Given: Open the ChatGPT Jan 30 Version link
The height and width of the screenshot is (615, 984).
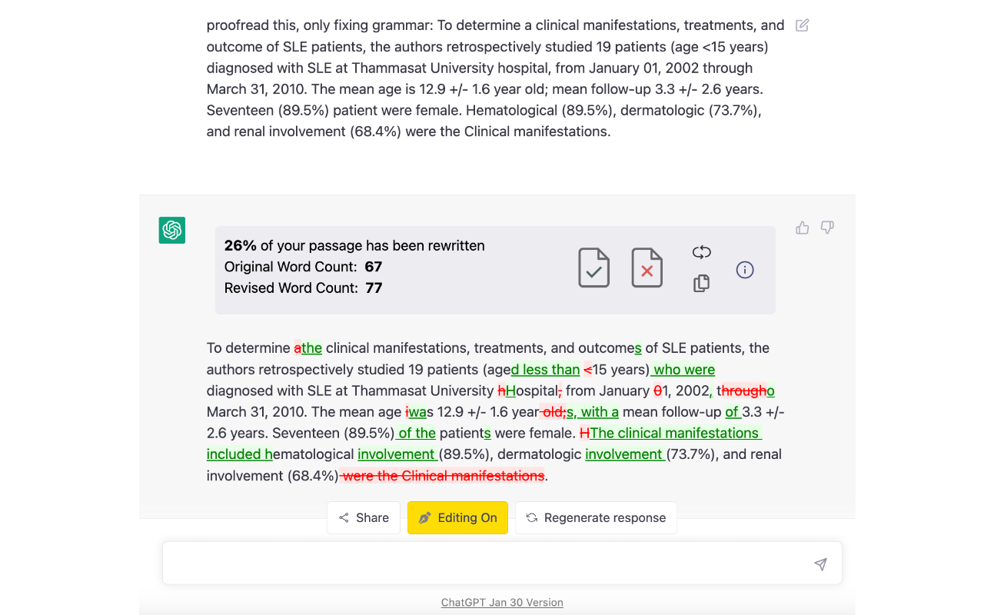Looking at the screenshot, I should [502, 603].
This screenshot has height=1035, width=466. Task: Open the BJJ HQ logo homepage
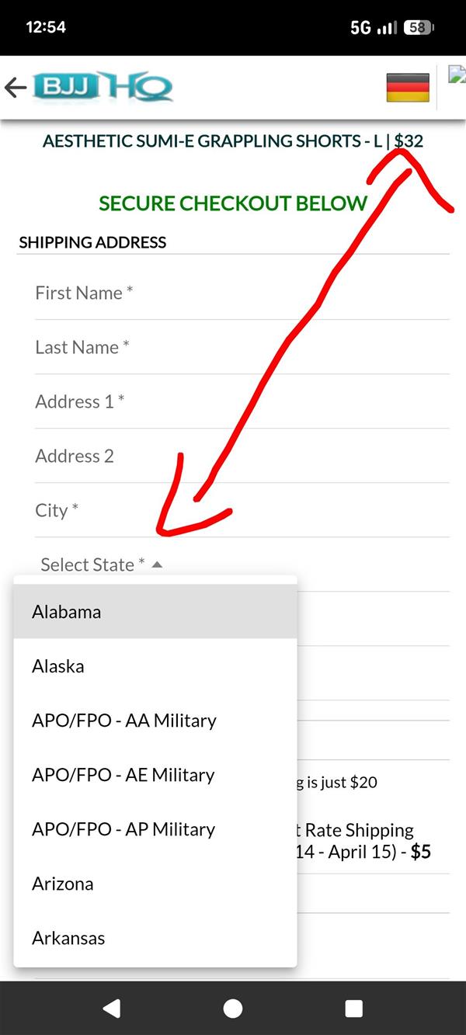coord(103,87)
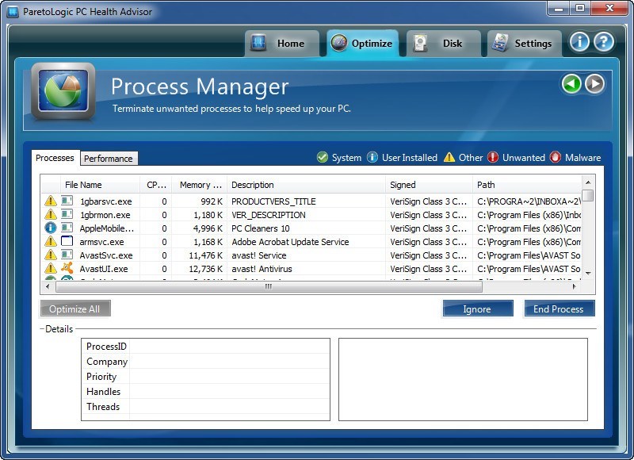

Work task: Reproduce the data above without a single change, please, but without its pictures.

Solution:
Given: Open the ChatGPT Jan 30 Version link
The height and width of the screenshot is (615, 984).
Looking at the screenshot, I should [502, 603].
This screenshot has height=1035, width=466. Task: Open the BJJ HQ logo homepage
coord(103,87)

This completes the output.